Ontario Vincentians adopt Nunavut communities

May 3, 2017

by By Deborah Gyapong, Canadian Catholic News


north of 60

A resident of Taloyoak stands by an open sea container after a shipment was sent from the Society of St. Vincent de Paul Society in Ontario. (Photo by Rev. Lukasz Zajac)

OTTAWA (CCN) — Ontario members of the Society of St. Vincent de Paul have adopted five Nunavut communities to support through the shipments of food and other goods.

Parishes in Ottawa, Windsor, St. Catharine’s, Kitchener-Waterloo and elsewhere are collecting needed items to fill sea containers that will go to Rankin Inlet, Whale Cove, Gjoa Haven, Taloyoak and Naujaat, formerly Repulse Bay.

“We’ve got a great committee going on it,” said Bernie Hartlin of Holy Redeemer Parish in Ottawa, and co-ordinator for Ottawa’s English-speaking Society members. They are now filling one of two sea containers Ottawa members will fill. “Everyone’s being fired up around it.”

Pegg Leroux, one of the two vice-presidents for the Society’s Ontario region, has spearheaded Ontario’s involvement. Ontario decided to take on Nunavut at the region’s annual general assembly (AGA) in 2015. “We only had an inkling of what the situation is,” she said.

In October 2015 Leroux visited Rankin Inlet, a regional hub of more than 3,000 people, and Whale Cove, a small community of about 400.

Her 10 days there were “a learning experience,” Leroux said. “I listened to their daily lives. I listened to the differences in our northern brothers and sisters.”

While she knows there are poor in the south, the desperate situation in the north “has become a part of every wakeful moment I’ve had since then.”

She has been up three times now, “just to learn.” 

“What I learned from my brothers and sisters up north was the biggest thing we have to establish was trust,” she said. “There have been so many promises made, either not lived up to or broken promises.”

In 2016, the Society was able to send up two sea containers. “Last year, I lost my kitchen, my dining room, my basement and my garage to food,” she said. They were also able to send some shipments by plane.

Ontario has followed the template created by Peter Ouellette, a Vincentian in Edmonton. Ouellette was able to mentor Leroux for about six months.

The North of 60 project started through a personal relationship between Eileen Orysiuk and Sister Faye Trombley who organized friends and family to put things into a sea container for Tuktoyaktut, N.W.T., Ouellette said. “I came in the second year they were working on this. Eileen was on her deathbed. She said to me, ‘Don’t forget the north.’ She made me promise and I took that to heart.”

Ouellette moved aggressively to enlist corporate donations from trucking companies, storage companies and others to facilitate the project. After the Vincentians took over, they increased donations to three communities by the next year. They now serve 12.

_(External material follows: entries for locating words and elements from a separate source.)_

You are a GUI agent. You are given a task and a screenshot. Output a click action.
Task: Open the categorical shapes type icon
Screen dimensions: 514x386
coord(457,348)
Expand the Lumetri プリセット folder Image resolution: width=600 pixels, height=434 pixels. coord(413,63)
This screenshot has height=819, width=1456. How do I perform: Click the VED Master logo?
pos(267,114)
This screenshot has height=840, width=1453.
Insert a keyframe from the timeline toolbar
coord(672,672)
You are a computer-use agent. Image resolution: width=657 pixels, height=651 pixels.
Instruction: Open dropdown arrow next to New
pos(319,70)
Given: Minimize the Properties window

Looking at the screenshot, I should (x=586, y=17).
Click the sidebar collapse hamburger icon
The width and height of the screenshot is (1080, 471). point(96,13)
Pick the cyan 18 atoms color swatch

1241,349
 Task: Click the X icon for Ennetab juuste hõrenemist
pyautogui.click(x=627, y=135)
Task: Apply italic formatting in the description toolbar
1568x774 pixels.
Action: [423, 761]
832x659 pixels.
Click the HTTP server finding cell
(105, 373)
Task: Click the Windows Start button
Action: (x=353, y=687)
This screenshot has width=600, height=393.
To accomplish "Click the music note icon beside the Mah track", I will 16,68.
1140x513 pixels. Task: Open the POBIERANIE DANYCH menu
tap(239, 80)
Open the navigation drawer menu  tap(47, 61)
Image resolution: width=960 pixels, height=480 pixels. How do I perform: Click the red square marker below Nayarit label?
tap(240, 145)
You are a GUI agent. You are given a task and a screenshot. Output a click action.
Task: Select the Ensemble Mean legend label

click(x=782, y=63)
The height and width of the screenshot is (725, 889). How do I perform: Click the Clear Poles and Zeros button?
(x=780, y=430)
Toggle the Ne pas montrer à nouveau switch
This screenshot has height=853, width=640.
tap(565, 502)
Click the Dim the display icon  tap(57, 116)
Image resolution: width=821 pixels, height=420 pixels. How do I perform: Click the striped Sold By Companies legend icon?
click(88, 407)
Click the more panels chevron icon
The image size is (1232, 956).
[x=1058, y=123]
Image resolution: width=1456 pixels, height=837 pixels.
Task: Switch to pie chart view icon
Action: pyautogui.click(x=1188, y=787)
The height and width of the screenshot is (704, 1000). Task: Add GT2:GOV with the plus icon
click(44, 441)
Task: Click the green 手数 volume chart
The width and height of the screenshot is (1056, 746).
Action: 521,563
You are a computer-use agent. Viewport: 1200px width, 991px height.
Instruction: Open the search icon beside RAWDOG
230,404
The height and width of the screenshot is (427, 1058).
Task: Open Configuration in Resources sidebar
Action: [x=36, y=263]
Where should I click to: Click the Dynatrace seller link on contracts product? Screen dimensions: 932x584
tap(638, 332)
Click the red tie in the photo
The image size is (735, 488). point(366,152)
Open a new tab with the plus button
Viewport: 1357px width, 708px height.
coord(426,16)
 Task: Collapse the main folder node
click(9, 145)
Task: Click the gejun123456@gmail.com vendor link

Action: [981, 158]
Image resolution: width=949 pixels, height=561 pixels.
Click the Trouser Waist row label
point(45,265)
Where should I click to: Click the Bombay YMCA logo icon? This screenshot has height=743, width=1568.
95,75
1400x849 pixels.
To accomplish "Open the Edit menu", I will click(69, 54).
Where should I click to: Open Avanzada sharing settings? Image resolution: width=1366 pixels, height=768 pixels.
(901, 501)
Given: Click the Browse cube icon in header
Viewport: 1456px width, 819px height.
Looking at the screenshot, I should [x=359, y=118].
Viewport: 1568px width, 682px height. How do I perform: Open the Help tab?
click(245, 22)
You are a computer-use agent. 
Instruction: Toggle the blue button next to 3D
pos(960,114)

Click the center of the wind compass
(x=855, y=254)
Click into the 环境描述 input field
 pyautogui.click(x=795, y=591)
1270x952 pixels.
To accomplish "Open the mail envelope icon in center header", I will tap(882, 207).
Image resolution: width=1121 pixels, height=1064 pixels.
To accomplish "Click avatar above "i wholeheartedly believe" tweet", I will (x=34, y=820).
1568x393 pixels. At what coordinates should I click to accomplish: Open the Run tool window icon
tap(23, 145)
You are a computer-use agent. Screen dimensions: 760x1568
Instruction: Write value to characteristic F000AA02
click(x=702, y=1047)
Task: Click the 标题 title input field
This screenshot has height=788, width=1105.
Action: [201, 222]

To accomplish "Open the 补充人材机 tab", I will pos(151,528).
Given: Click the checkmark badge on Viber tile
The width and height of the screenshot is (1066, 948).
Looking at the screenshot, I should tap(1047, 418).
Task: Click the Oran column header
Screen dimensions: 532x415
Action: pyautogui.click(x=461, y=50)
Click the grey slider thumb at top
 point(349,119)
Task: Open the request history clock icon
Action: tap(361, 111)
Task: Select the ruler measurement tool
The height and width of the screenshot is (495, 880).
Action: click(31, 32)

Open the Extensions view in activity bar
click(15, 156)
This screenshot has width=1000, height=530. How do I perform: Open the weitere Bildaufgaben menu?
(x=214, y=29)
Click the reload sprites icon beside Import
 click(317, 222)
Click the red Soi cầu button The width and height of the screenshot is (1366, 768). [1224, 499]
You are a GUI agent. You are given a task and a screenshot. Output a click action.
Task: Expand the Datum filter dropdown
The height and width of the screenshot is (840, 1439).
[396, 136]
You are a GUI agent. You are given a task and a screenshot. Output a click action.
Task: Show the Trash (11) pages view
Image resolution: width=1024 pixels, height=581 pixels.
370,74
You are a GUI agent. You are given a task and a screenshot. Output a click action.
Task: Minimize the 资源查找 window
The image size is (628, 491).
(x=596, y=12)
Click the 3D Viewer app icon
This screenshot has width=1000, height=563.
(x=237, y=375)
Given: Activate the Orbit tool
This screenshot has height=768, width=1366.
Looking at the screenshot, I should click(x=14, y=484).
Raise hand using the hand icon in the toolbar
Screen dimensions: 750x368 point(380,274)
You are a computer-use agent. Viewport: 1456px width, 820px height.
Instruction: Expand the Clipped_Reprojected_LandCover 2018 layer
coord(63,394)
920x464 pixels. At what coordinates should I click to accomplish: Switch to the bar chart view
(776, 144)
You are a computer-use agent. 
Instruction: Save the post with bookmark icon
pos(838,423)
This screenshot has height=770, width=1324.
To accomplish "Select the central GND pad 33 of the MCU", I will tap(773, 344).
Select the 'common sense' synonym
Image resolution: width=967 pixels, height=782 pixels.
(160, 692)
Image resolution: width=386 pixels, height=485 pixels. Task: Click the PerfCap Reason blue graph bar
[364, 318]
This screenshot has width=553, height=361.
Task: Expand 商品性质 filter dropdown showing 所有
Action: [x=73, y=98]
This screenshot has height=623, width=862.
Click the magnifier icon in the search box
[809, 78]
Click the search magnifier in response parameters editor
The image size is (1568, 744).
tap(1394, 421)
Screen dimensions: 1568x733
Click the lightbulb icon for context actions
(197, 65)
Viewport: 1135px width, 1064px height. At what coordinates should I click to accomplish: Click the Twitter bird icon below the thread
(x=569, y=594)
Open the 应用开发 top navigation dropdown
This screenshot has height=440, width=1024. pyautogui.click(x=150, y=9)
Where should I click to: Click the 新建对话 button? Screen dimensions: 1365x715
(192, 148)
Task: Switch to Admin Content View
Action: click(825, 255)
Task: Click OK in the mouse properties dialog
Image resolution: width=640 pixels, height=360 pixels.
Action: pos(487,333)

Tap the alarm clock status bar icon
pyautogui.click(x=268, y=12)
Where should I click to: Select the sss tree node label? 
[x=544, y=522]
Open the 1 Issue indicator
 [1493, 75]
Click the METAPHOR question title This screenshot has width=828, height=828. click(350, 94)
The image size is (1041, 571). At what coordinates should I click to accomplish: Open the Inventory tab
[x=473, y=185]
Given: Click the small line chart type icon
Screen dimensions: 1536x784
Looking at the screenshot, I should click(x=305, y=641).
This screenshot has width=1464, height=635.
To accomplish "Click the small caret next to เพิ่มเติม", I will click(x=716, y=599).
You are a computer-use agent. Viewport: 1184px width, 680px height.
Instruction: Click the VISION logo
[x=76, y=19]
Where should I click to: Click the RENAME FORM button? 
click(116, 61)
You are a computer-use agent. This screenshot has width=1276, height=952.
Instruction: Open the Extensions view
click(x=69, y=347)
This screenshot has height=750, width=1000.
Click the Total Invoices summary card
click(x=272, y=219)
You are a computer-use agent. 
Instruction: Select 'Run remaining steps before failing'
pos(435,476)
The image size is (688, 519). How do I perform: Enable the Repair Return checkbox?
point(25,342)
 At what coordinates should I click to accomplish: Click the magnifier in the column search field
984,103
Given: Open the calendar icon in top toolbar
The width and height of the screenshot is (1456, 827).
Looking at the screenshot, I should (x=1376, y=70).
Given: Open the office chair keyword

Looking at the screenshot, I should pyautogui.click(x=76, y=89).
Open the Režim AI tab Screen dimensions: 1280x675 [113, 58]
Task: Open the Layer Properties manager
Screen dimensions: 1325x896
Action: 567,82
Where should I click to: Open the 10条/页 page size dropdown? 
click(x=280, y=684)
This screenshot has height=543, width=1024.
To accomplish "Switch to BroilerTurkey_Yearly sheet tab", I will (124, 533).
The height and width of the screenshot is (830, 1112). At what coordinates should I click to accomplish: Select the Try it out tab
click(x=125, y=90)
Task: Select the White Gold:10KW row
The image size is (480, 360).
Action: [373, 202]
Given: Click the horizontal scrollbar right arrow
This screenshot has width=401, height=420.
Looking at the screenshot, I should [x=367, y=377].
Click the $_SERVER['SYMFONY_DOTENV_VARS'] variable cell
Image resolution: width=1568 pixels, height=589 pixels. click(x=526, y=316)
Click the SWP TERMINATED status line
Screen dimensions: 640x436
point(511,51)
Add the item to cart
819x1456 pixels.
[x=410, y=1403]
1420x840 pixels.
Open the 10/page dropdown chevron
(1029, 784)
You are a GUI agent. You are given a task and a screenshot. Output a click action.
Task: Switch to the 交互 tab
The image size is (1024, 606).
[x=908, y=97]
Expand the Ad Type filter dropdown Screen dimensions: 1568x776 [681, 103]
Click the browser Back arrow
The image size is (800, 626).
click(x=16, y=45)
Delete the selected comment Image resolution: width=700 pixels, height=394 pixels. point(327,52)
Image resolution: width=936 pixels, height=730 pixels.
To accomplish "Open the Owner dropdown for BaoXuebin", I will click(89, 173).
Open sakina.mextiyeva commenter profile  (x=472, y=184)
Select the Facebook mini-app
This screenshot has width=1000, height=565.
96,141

He hopes as Vincentians in Ontario, Quebec and elsewhere catch the vision, the Society will have the capacity to assist all of the people in need in the Arctic.

“When we start with a community we don’t accept failure, so it’s a long term commitment,” he said. “We are hoping to move from providing the assistance to helping them change with a hand up in various aspects of their life and that has worked.”

The Society was able to initiate a driver’s training program through a donated Jeep Cherokee that helped people get their license and through that government identification and help at getting a better job. “Systemic change is the long-term objective,” Ouellette said.

The program is primarily one of food security and nothing is shipped that is not requested, he said.

During a trip to Nunavut last May, Leroux asked what people wished to receive for Christmas. “The first thing out of their mouth was flour, then sugar, baking powder,” she said. “I kept writing.”

“They could have asked for the sun, the moon and the stars, but they asked for essential food items so they could make bread — bannock.”

Leroux went into the stores to take pictures of how much items cost. A 2.5 kg bag of flour costs nearly $32, she said. Three boxes of Kleenex go for $17.99. Toilet paper is also exorbitant, because most items have to be flown in and even though these items are light, they are bulky.

“They’ve been paying these prices for years,” Leroux said. “The parents can be hungry for days to make sure their children eat.”

At Ontario’s fall AGA, Leroux gave a PowerPoint demonstration on how to stuff a container and communities stepped forward. Ottawa will send two sea containers to Rankin Inlet; St. Catharine’s will send one to Naujaat; and Windsor/Essex will send one to Gjoa Haven, Leroux said. Containers will also go to Taloyoak and Whale Cove through donations from Society conferences across the province.

Some of these communities can only receive sea shipments once a year; the rest of the time they are supplied by plane, thus making the goods so expensive, she said.

“I represent a lot of people when I go up there from Ontario,” Leroux said. “I tell all those brothers and sisters stuffing containers, ‘Put your picture in. Say, hi and one day I hope to meet you.’ ”

We call each other brothers and sisters because “you are family and you don’t give up on family,” Leroux said. “I am hoping we will instil that with our brothers and sisters up north.”